● What you have to do
Filter the listing below down to the lines with the word "Click" and copy those.

● Listed records
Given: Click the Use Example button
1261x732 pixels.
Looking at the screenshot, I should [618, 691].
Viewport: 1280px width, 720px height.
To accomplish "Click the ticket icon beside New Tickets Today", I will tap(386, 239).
==
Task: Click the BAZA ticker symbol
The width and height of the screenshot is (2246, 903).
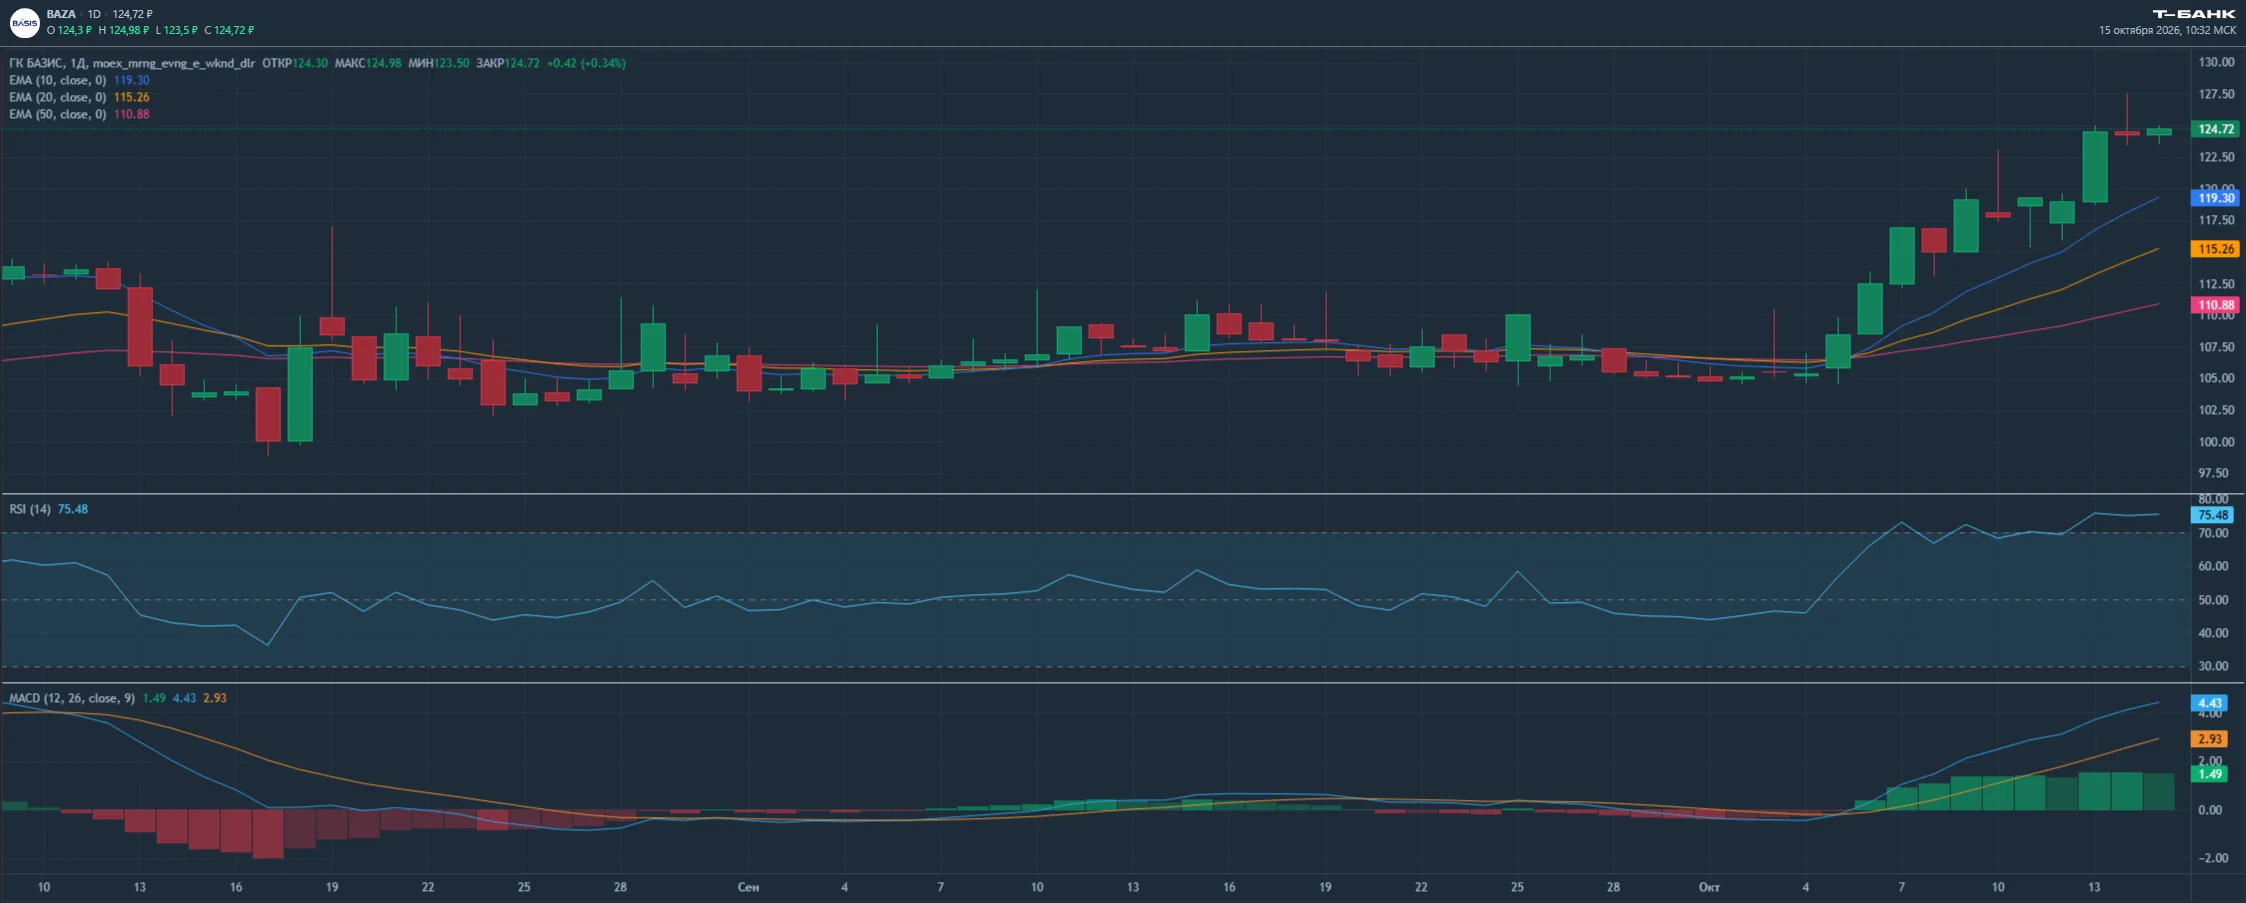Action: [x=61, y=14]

● Response area
Given: Click the Use Example button
To accomplish "Click the ticket icon beside New Tickets Today", I will tap(386, 239).
Task: Click the BAZA ticker symbol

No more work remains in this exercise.